# SOURCE DOCUMENT

In a world where the grown-ups are too preoccupied with hiding their accounts, breaking laws, and outright lying to the world about the existence or severity of climate change, it seems we have to turn to the kids for sense.
But, as 16-year-old climate activist Greta Thunberg passionately told the UN climate action summit in New York yesterday, that is not how it should be.
“This is all wrong,” she stated. “I shouldn’t be up here. I should be back in school, on the other side of the ocean. Yet you all come to us young people for hope. How dare you.
“You have stolen my dreams and my childhood with your empty words. Yet I’m one of the lucky ones. People are suffering, people are dying. Entire ecosystems are collapsing, we are in the beginning of a mass extinction. All you can talk about is money and fairy tales of eternal economic growth. How dare you.”
Thunberg, who hails from Sweden, recently made waves by sailing from the UK to New York to attend the climate summit after refusing to fly due to the environmental impact. She first caught the public eye last August when she began protesting about the lack of climate action outside the Swedish parliament. Other young people followed suit, striking from school to raise awareness of the urgency of the climate crisis. Last week, the movement triggered the largest global climate protest ever as millions of people ditched school or work to campaign for climate action across the world.
But despite surges in environmental activism and the immense mountain of scientific evidence proving that we are devastating our planet and that leaders must take drastic action with immediate effect, policies and plans simply aren’t good enough.
“For more than 30 years, the science has been crystal clear,” Thunberg said. “How dare you continue to look away, and come here, saying that you are doing enough when the politics and solutions needed are nowhere in sight.

# DATASET EXCERPT
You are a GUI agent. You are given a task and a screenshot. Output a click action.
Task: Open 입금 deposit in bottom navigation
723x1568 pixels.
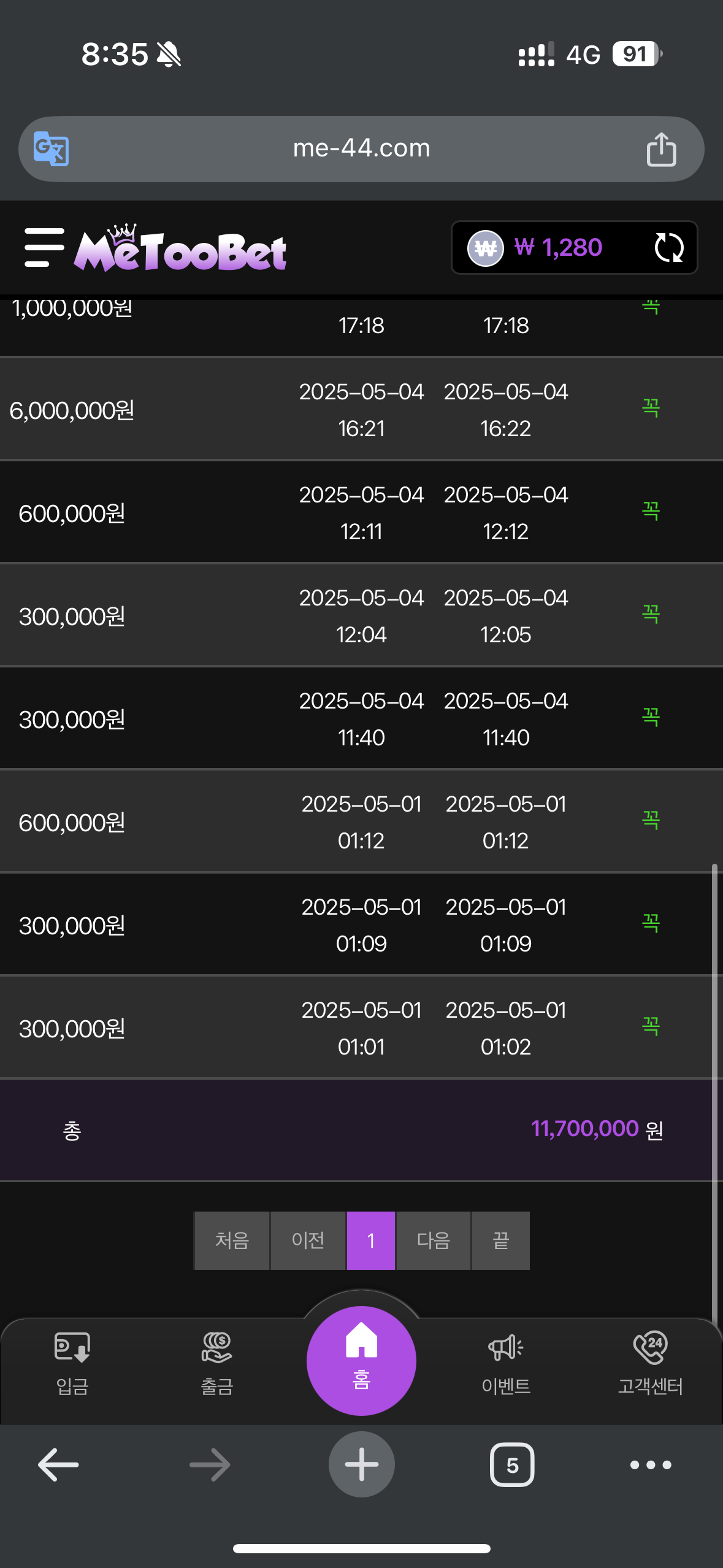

# EXERCISES
A – Translate this sentence from the article on Greta Thunberg's UN speech into Spanish: "You have stolen my dreams and my childhood with your empty words."
B – Carry on the article on Greta Thunberg's UN speech from its last sentence.
The listing has no connection to the article on Greta Thunberg's UN speech.

# RESPONSES TO THE EXERCISE
A – Me han robado mis sueños y mi infancia con sus palabras vacías.

B –
“The popular idea of cutting our emissions in half in 10 years only gives us a 50 percent chance of staying below 1.5°C and the risk of setting off irreversible chain reactions beyond human control,” she added. “Fifty percent may be acceptable to you, but those numbers do not include tipping points, most feedback loops, additional warming hidden by toxic air pollution or the aspects of equity and climate justice. They also rely on my generation sucking billions of tons of your CO2 out of the air with technologies that barely exist.
“A 50 percent risk is simply not acceptable to us; we will have to live with the consequences.”
While Thunberg’s emotional speech resonated with many and allowed the worries of younger generations to be heard by representatives from 60 countries, not everyone was listening. An infamous climate denier, who just so happens to be the 45th president of the United States, took to Twitter to mock Thunberg, proving he has far less maturity than a teenager 57 years his junior.
Young people around the world are suffering from “eco-anxiety”, afraid of what the future holds for them when world leaders are failing to protect the planet from further degradation.
“You are failing us. But the young people are starting to understand your betrayal,” concluded Thunberg. “The eyes of all future generations are upon you. And if you choose to fail us, I say we will never forgive you. We will not let you get away with this. Right here, right now is where we draw the line.
“The world is waking up, and change is coming whether you like it or not.”